I saw the movie that wife wanted to see. It was a movie about a financially successful married couple whose lives were crumbling under the strain of a failing marriage. The husband was busy chasing money and chasing a temptation that would compromise his marriage. Both were occasional church goers, but if Jesus ever appeared to them and asked the same question he asked Peter in today’s gospel, “Who do you say that I am," their answer would have been, "You are Jesus whom we visit occasionally on some Sundays." The wife complained to an elderly lady who later became a mentor, “If there’s one thing we do well [in our marriage], it’s fight. ” The lady replied, “Just because you argue a lot doesn’t mean you fight well. I bet you never feel like you’ve won. Very few of us know how to fight the right way or understand who we are really fighting against. We need to have the right [plan] and resources because victories don’t come by accident...Tell me, how much do you pray for your husband?” The wife admitted, “Not much.” The lady replied, “Your husband has his own issues but he’s not your enemy.” The elderly lady went on to say that the devil is the real enemy who divides marriages, steals, kills, and destroys joy.

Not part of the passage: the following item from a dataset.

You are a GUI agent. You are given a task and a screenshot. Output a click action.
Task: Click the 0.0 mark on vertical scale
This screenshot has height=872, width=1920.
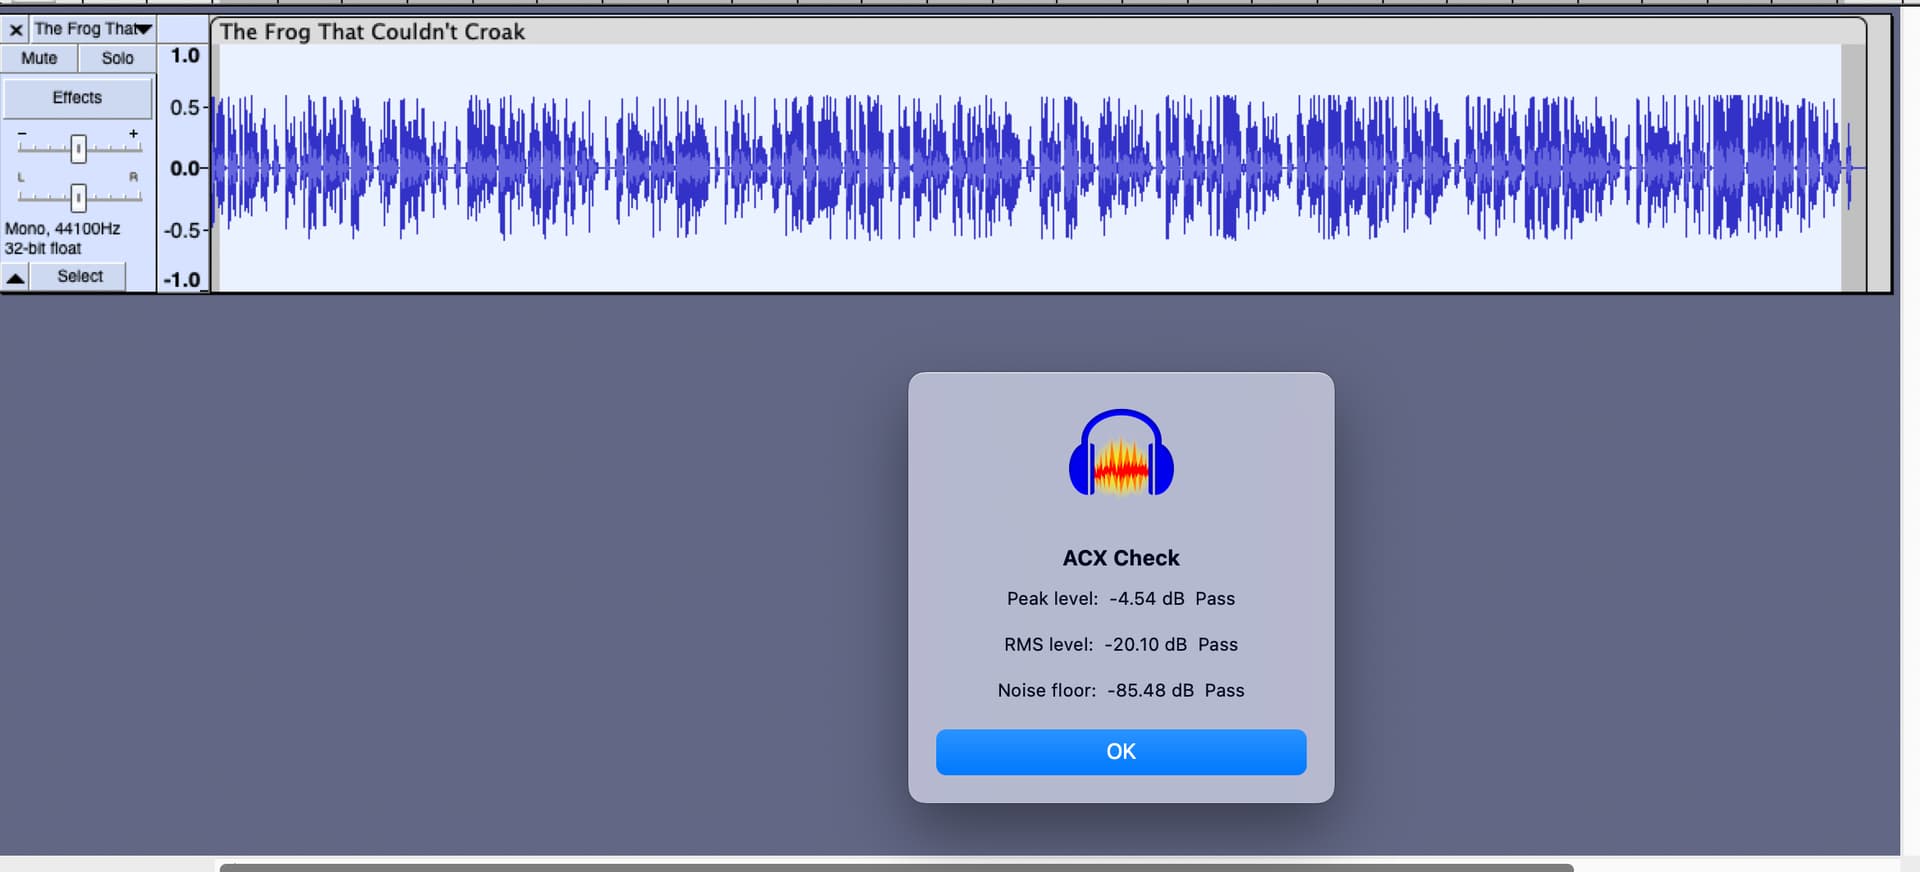(x=184, y=168)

Most of us expect good things from God--financial blessings, happy marriage, and healthy children. Some of us may even approach faith as a feel-good experience that complements our desire for a buffet of life where we pick and choose pleasant experiences. But Jesus lays out a very different path for his disciples: “Whoever wishes to come after me must deny himself, take up his cross, and follow me. For whoever wishes to save his life will lose it, but whoever loses his life for my sake and that of the gospel will save it.”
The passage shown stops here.